TASK OBJECTIVE
Take nothing but the lines from the one with "This screenshot has width=2041, height=1074." through the one with "You are a computer-use" in the entries below, both ends kept, and return them exactly with pictures left out.

DATA SUPPLIED
== Segment start ==

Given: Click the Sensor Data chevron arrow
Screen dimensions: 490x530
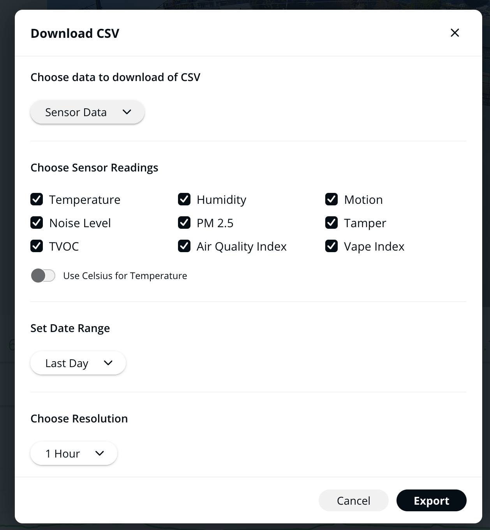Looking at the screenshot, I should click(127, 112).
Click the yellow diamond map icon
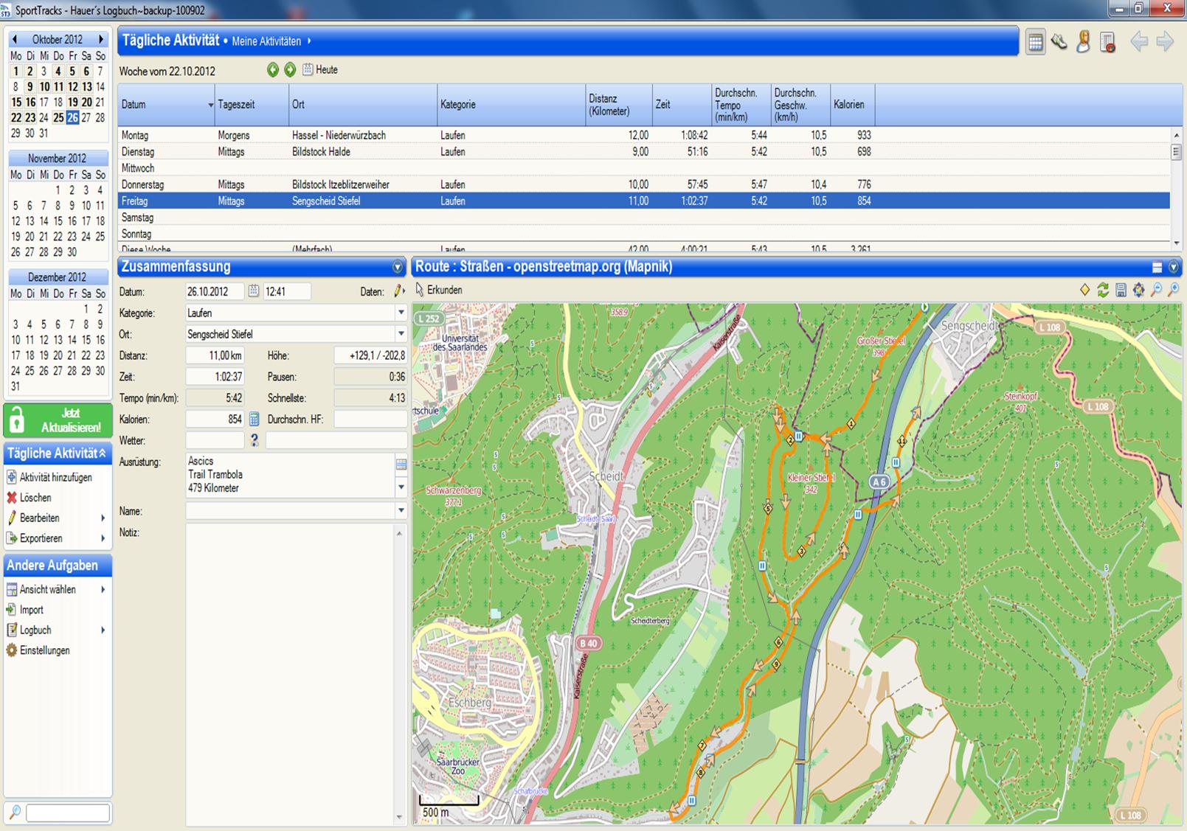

== Segment end ==
== Segment start ==

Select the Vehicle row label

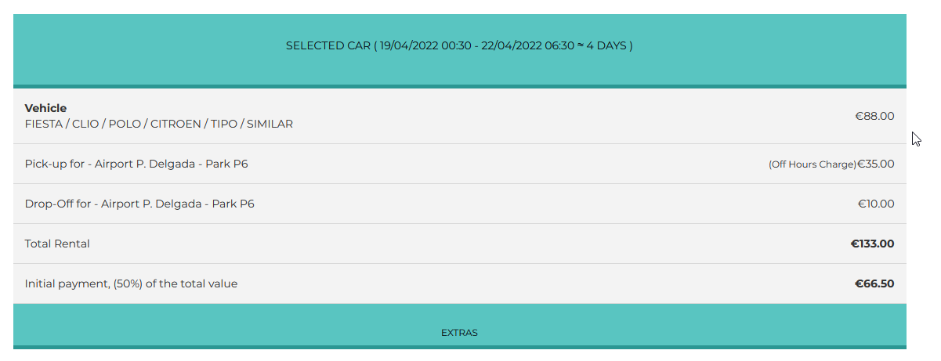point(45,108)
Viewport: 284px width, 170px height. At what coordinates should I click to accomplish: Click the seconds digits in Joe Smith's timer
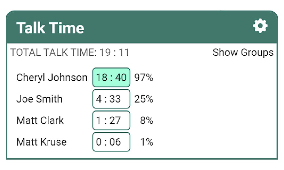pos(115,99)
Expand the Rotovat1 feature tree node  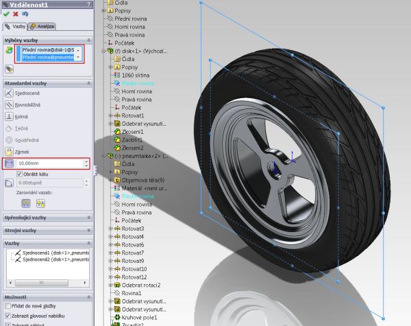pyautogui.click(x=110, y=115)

== Segment end ==
== Segment start ==

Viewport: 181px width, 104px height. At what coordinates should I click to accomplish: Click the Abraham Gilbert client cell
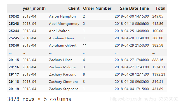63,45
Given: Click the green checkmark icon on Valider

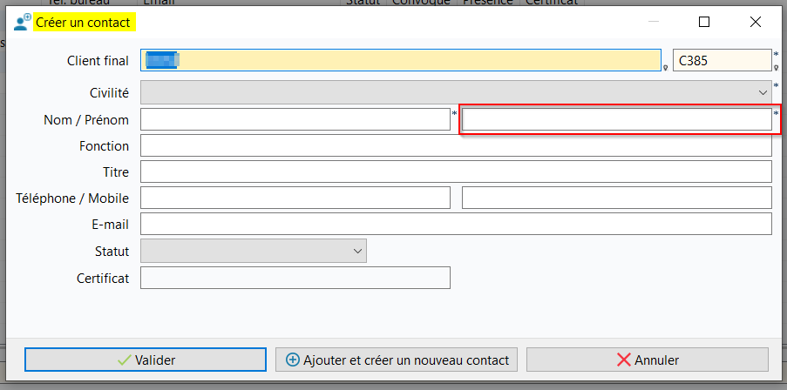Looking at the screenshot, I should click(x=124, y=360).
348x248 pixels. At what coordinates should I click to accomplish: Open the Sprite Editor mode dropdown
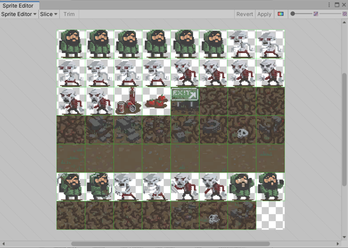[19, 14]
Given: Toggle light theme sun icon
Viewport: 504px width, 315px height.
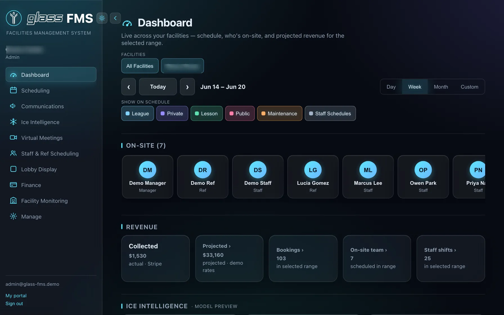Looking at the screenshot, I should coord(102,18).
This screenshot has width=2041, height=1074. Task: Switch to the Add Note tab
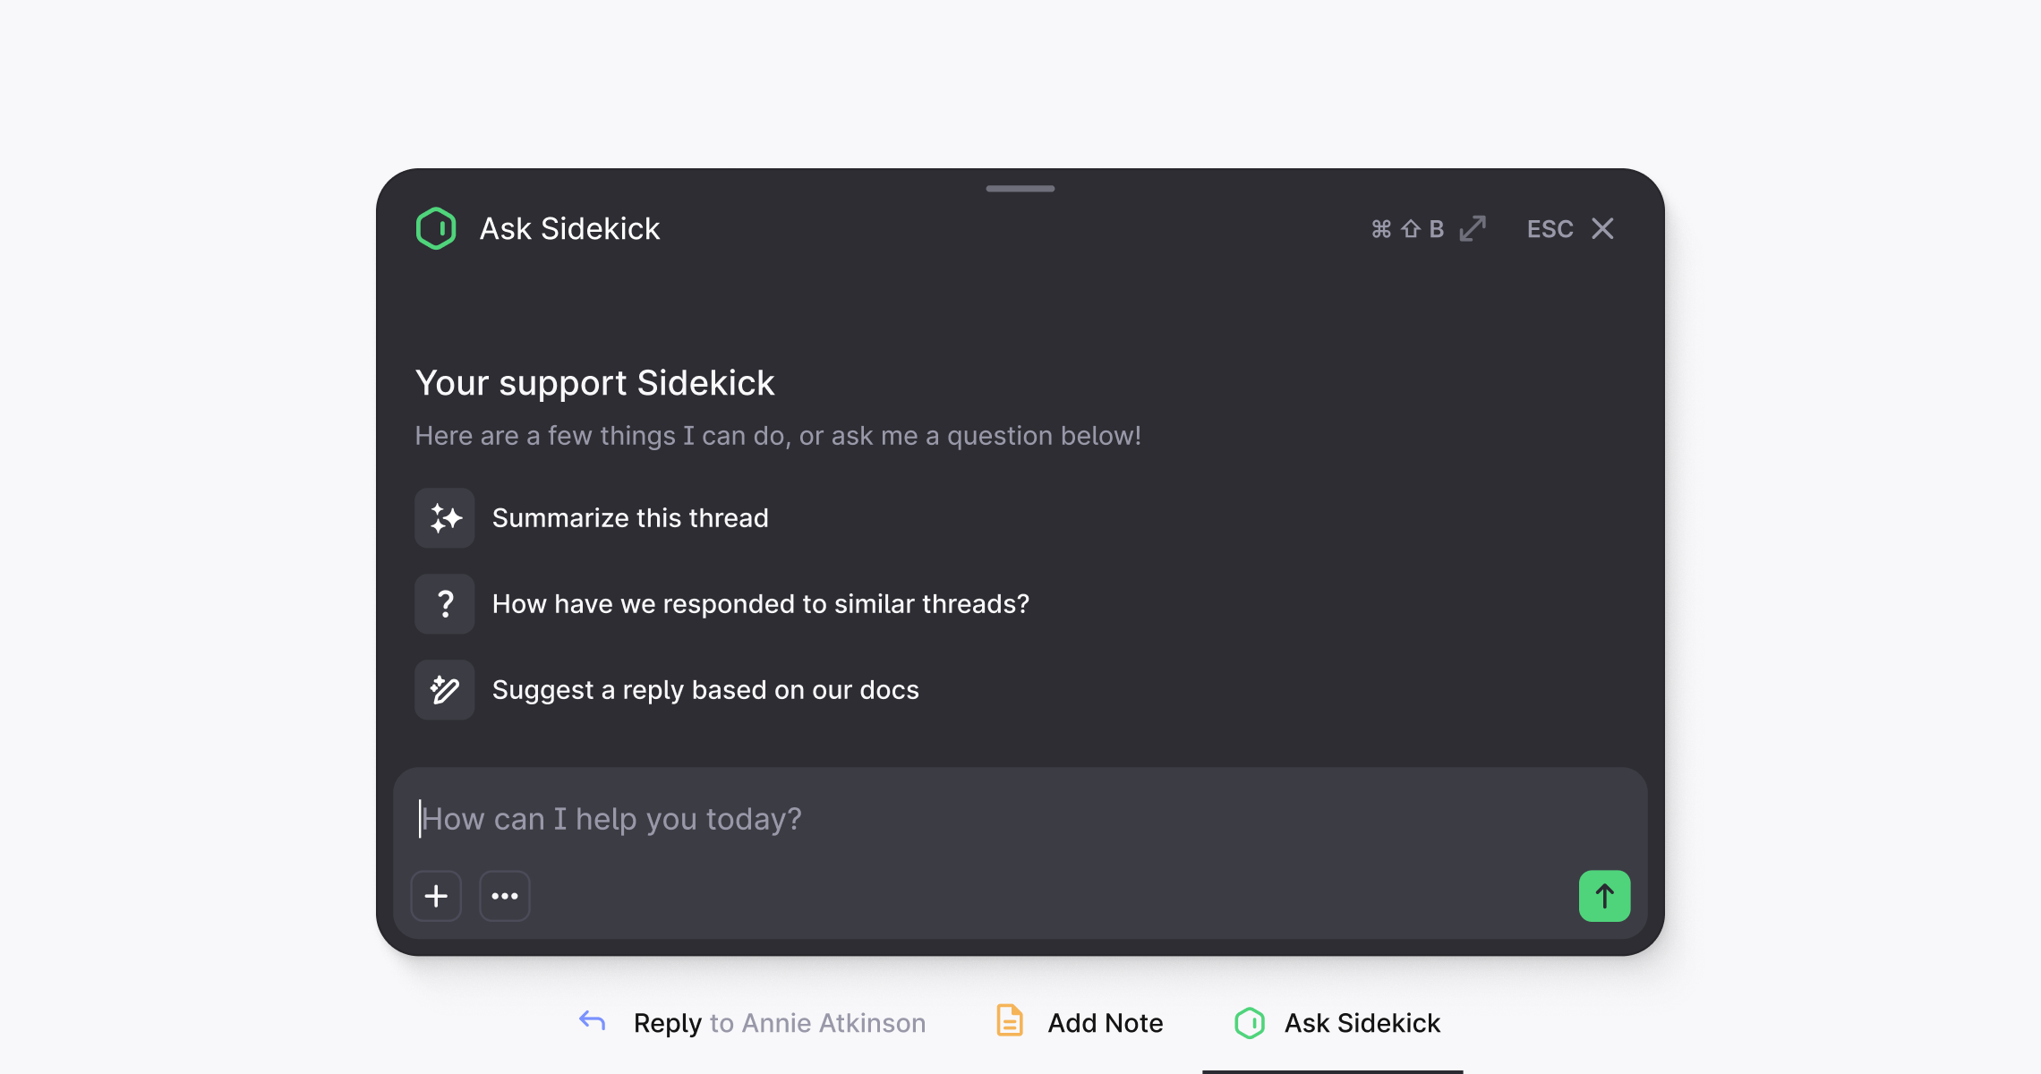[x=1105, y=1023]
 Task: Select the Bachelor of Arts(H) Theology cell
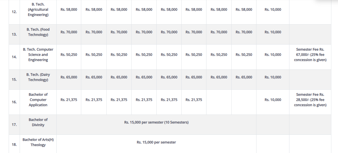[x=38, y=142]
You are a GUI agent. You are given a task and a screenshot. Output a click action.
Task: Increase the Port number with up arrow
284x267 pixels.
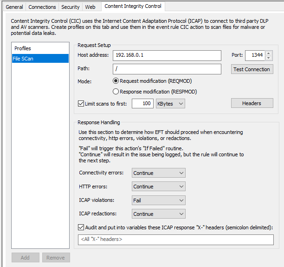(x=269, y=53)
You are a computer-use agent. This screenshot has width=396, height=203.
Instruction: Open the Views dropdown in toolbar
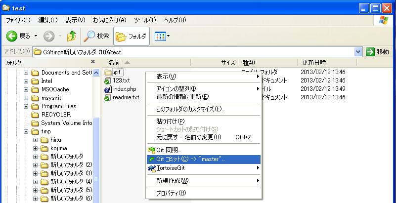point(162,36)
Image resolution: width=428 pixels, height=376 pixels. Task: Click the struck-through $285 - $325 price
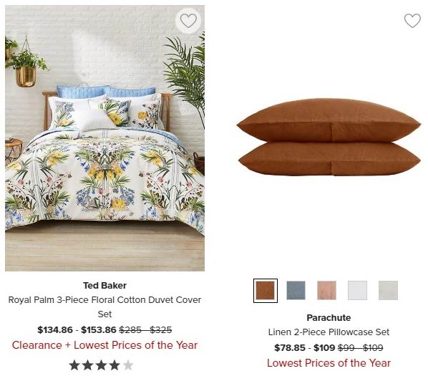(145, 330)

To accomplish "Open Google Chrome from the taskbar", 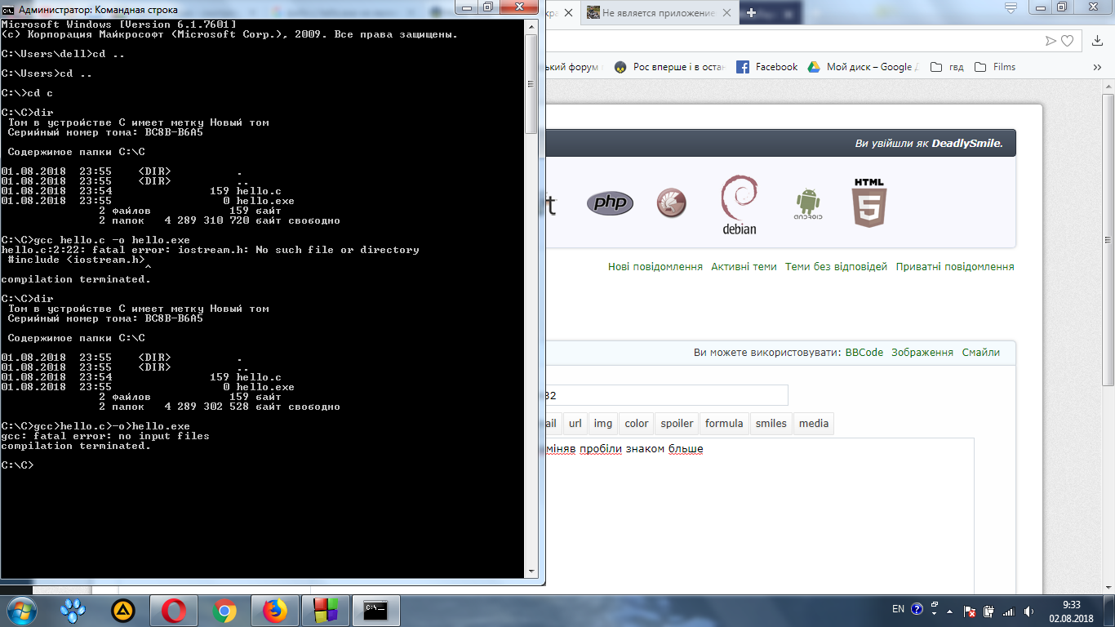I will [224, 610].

== Segment end ==

RESPONSE
This screenshot has width=2041, height=1074. Task: Switch to the Add Note tab
[x=1105, y=1023]
 Task: Select the Bachelor of Arts(H) Theology cell
[x=38, y=142]
You are a GUI agent. You are given a task and a screenshot. Output a click action.
Task: Increase the Port number with up arrow
284x267 pixels.
(x=269, y=53)
You are a computer-use agent. This screenshot has width=396, height=203.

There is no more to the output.